NeuroSigma, Inc., a Los Angeles-based medical device company, announced today that it received CE Certification for its external Trigeminal Nerve Stimulation (eTNS™) system, called the Monarch™, for the adjunctive treatment of epilepsy and major depressive disorder, for adults and children 9 years and older. NeuroSigma’s approval was supported by years of safety and compelling efficacy data generated in clinical trials conducted at the University of California, Los Angeles (UCLA) and the University of Southern California (USC).

US/German device company CircuLite®, Inc. has announced that it has received CE Marking approval for the Synergy® Circulatory Support System, claimed by the company to be the world’s smallest surgically implanted blood pump designed for long-term use in patients diagnosed with the condition.

Spinal implant company LDR has announced FDA 510(k) clearance for its Avenue L Lumbar cage system which it says is the first lateral zero-profile lumbar cage with integrated in-line plating featuring self-guided VerteBRIDGE® plating technology.

Konan Medical USA, Inc. has announced that its RAPDx® pupillograph for screening of defects in pupil function has received the European CE Mark. The company says its device breaks new ground, representing a diagnostic step change from the old “swinging flashlight” test.

Zynex, Inc., a provider and developer of non-invasive medical devices for electrotherapy, stroke rehabilitation, neurological diagnosis and cardiac monitoring, announced that it received FDA 510(k) clearance on its InWave medical device which is designed to aid in the treatment of female urinary incompetence.

Respironics California, Inc., a division of Philips Healthcare has completed notifying its U.S customers of a voluntary recall of 116 Respironics V60 Ventilators in the country and has confirmed that 33 have already been updated.

Interventional Pulmonology company Pulmonx, has announced that the U.S. FDA has approved its request for an Investigational Device Exemption (IDE) to commence a multi-centre pivotal clinical trial which the company hopes will support a subsequent premarket approval application (PMA) for the Zephyr® Endobronchial Valve (EBV).

Medtronic, Inc. is announcing twin milestones for its CoreValve® clinical program on the long road to U.S. approval. First, it completed enrollment in its study of high risk patients in its U.S. Pivotal Trial, and then FDA gave it the nod to start a global trial in intermediate patients.

Toshiba America Medical Systems, Inc. has received FDA clearance for its Aquilion™ RXL Edition CT system. The Aquilion RXL reconstructs images faster and includes the latest dose reduction technologies, providing what Toshiba says is faster, safer information to physicians and patients.

Vascular access device company, AngioDynamics Inc., has announced the U.S. FDA has granted 510(k) clearance for its BioFlo peripherally inserted central catheters (PICCs) with Endexo technology which the company says is designed to reduce the accumulation of catheter-related thrombus on, and in, the catheter.

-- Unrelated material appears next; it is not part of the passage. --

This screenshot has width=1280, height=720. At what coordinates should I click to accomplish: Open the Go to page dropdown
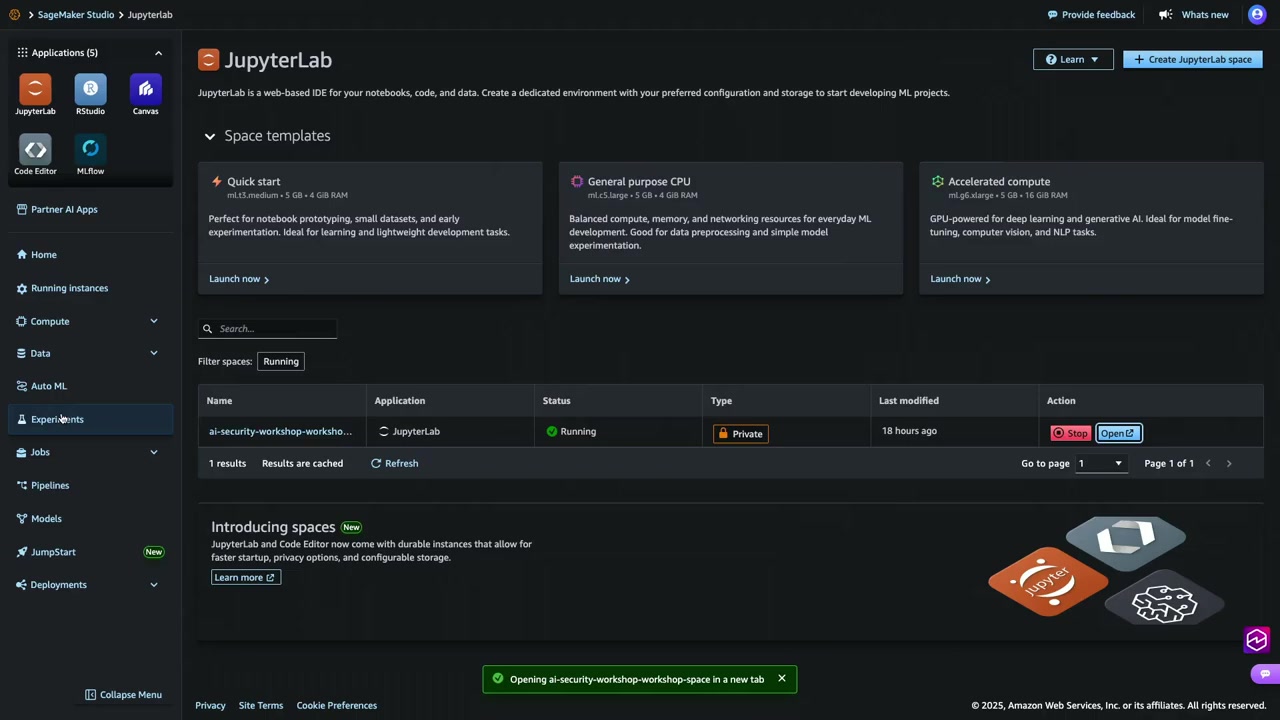1099,463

German Neurovascular device company Acandis, has announced the CE mark approval of its novel Acclino® 1.9F low profile stent system, designed for use in the interventional neurovascular field as an adjunctive product in treating intracranial aneurysms with coils.

Boston Scientific’s Precisiopn Plus Spinal Cord Stimulator is now CE marked for peripheral nerve stimulation and implantees can receive MRI head-only scans, opening up diagnostic options for clinicians in Europe.

Extremity Medical LLC claims its device delivers superior compression and stable fixation for fusion while remaining zero profile and avoiding damage to vital articular surfaces. The system has just gained FDA clearance.

Elixir Medical claims to be the first company to now offer both durable and biodegradable polymer platforms for DES with the news that its absorbable polymer/drug eluting technology has been CE marked in the form of its DESyne BD Novolimus eluting stent system.

Covidien says its newly FDA cleared device is the world’s only fully powered reusable surgical EndoStapling platform and claims it sets new standards in precision during surgery.

Smith & Nephew has announced that the UK’s National Institute for Health and Clinical Excellence (NICE) has issued draft guidance supporting the case for utilising the Exogen Ultrasound Bone Healing System. It’s now putting its draft findings out for consultation.